There seems to be enough meat on the bones to make for an interesting metagame, but I’m not sure what hooks will keep the audience around to watch it develop.

As much as I enjoyed my time with For Honor, by Sunday I was already starting to feel like I got my fill of what was on tap and wondering what else the game had to offer. The game modes include one-on-one and two-on-two duels for players who want to focus on single combat, and the slightly MOBA-ish Dominion mode that seems to be the focus of the game. Dominion pitches teams of four against each other along with waves of disposable cannon fodder, fighting over contested capture points. But no matter how you dress it up, every game mode boils down to sticking the other guy with a sharp piece of metal. Even for someone like myself who really enjoys sticking people with sharp pieces of metal, the lack of variety stood out.

There are long-term goals to work towards. Each warrior has an individual progression to work through that unlocks new cosmetic options to trick out your favorite killer. Different patterns, color options, and symbols abound (although if you spend most of your time in Dominion mode like I assume most players will, you’ll be rocking team colors anyway).

What seems more troubling however is the presence of stat-boosting items. At the end of each match there is (what seems to be a low) chance of scavenging the battlefield for a new helmet, arm guards, or knick-knack for your weapon. These items adjust values like stamina regeneration, block damage, sprinting speed, and so on to give the wearer a small edge in battle. Duplicates can be mulched up similar to a trading card mobile game for character XP or to level up another piece of gear. Leveling up gear increases the stat boost it confers.

Of course, you can also buy random packs of scavenged gear using the in-game currency. Buying a five-pack of random items for 700 “steel” guarantees at least one above-average item along with the potential mulching material. Steel accumulates slowly, with even victorious matches doling out a paltry 10 steel a game. You can earn more by taking on optional goals (win ten Dominion matches, perform 20 executions, kill 300 NPC mooks, etc.), but even then most goals only pay out with 50 steel a pop and take a fair number of matches to complete. If you don’t think Ubisoft is scheming on selling steel for real money or different premium item packs, you’re kidding yourself.

I love the concept behind For Honor. From what I’ve played, I love the combat system, the different characters, and the many ways you can personalize them. But, I’m also looking at a game that really only has one note to play (even if it is a good one) and ties a grindy item-progression system to in-game advantages and likely a microtransaction economy. It’s a combination that has the potential to both burn out some players early, and then lock-out players who join the party late.

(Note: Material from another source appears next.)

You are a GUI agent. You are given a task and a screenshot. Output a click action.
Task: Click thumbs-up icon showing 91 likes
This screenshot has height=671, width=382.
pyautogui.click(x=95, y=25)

For Honor has an amazing foundation to work with. If the full release builds on what was in the alpha, it could be a real winner. The combat is strong enough to have legs, there just needs to be a bit more variety in game modes to keep things fresh. So long as Ubisoft doesn’t sabotage it with too many microtransactions or an item system that provides an unfair advantage to long-term (or spendy) players, it should be a great way to lop off some heads.